+++ Document
# Yabbies



## mcloughlin2 (Sep 4, 2007)

Anyone have some of these? I'm talking about the cherux destructor not the feeder yabbies you buy from LFS etc. 

I have 3 that were hand picked from a bunch of 25 nicely coloured ones. One is your regular grey with blue, one is completely blue and the other is grey with a pink tinge. They have awesome character and love watching them hunt down the tiny feeder goldfish. (That are housed in the tank for display purposes only of course :lol

Post some pictures if you have any. I will take some as soon as the camera is charged. I'm also keen to buy some nicely coloured blue yabbies if you have any. PM me if you do.

Sam


----------



## bouncn (Sep 4, 2007)

I had a crab once. It was great, but he gradually ate all my fish. Amazing how they catch their food.


----------



## RevDaniel (Sep 4, 2007)
++++++
+++ Collected data
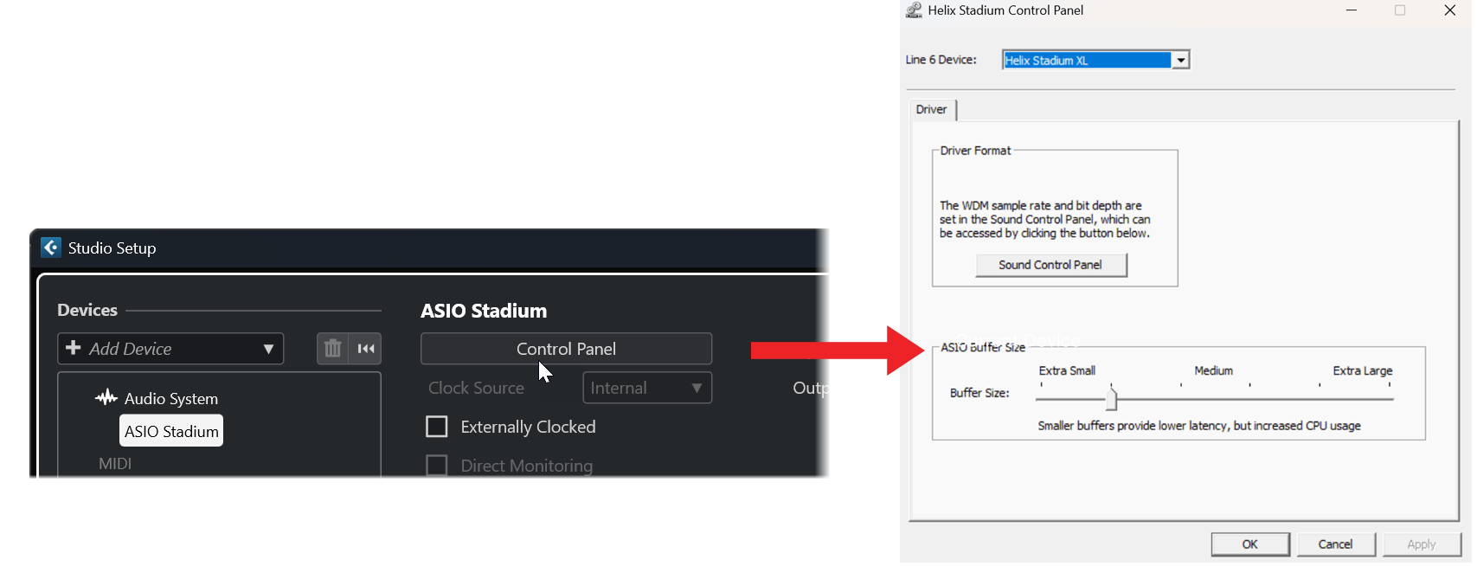Viewport: 1477px width, 566px height.
Task: Switch to the Driver tab
Action: (932, 109)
++++++
• **What to do**:
a – In the yabbies thread, how many yabbies does mcloughlin2 have, and from how many were they picked?
b – From the yabbies thread, reproduce the passage that starts with "I have 3 that" and ends with "me if you do.".
The listing is separate material from the yabbies thread.

• **Outputs by task**:
a – Three, hand picked from a bunch of 25.

b –
I have 3 that were hand picked from a bunch of 25 nicely coloured ones. One is your regular grey with blue, one is completely blue and the other is grey with a pink tinge. They have awesome character and love watching them hunt down the tiny feeder goldfish. (That are housed in the tank for display purposes only of course :lol

Post some pictures if you have any. I will take some as soon as the camera is charged. I'm also keen to buy some nicely coloured blue yabbies if you have any. PM me if you do.